Because sound was the crux of the project, special care was taken to collect and capture the best possible audio in terms of both sound quality and content. Three types of audio were designed into the tour and delivered via the VXML document and voice server. First, the prepared script for each photograph described above was read and recorded as an ndividual sound file. To create sound of the highest quality, a professional actor served as the narrator for the texts and the recordings were made in a professional studio. In addition to the narration for each photo, the script also included introductory remarks and brief instructions on how to control and navigate through the automated tour.

The second type of sound files used in the tour was excerpts extracted from oral interview recordings. Short, 30-60-second clips directly related to individual photos in the exhibit were cut from the longer interviews and saved as individual sound files. The new interviews, conducted specifically for this project, were recorded in the studio to ensure high sound quality.

The older recordings, some dating back to as early as the 1940's, were also edited to provide short clips relating to the exhibit. It was found that the age and recording medium of these older interviews often made the sound quality unacceptable. In these instances, digital sound editing software was used to clean and improve the selected cuts for use in the tour. It is the inclusion of these first person narratives in the phone tour that gave the project its name,

History Calls

The third audio type used in the tour was not pre-recorded; rather, the VXML document and voice server produced the sound as a computer synthesized voice. The text for these computer generated comments was written into the VXML code and then translated into audio by the voice server.

Supplied data =>
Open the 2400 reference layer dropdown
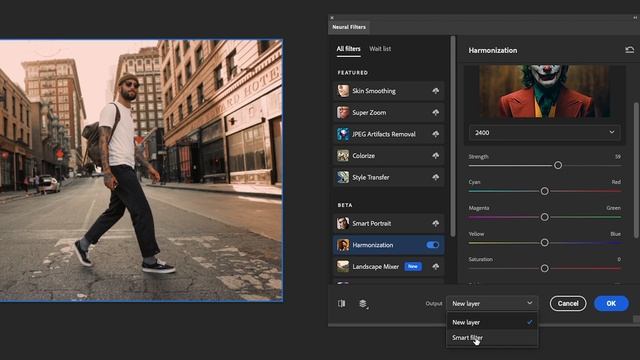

The task =>
Translate this sentence from the text on the History Calls phone tour audio into Spanish: "The text for these computer generated comments was written into the VXML code and then translated into audio by the voice server."

Completed exercise =>
El texto de estos comentarios generados por computadora se escribió en el código VXML y luego el servidor de voz lo tradujo a audio.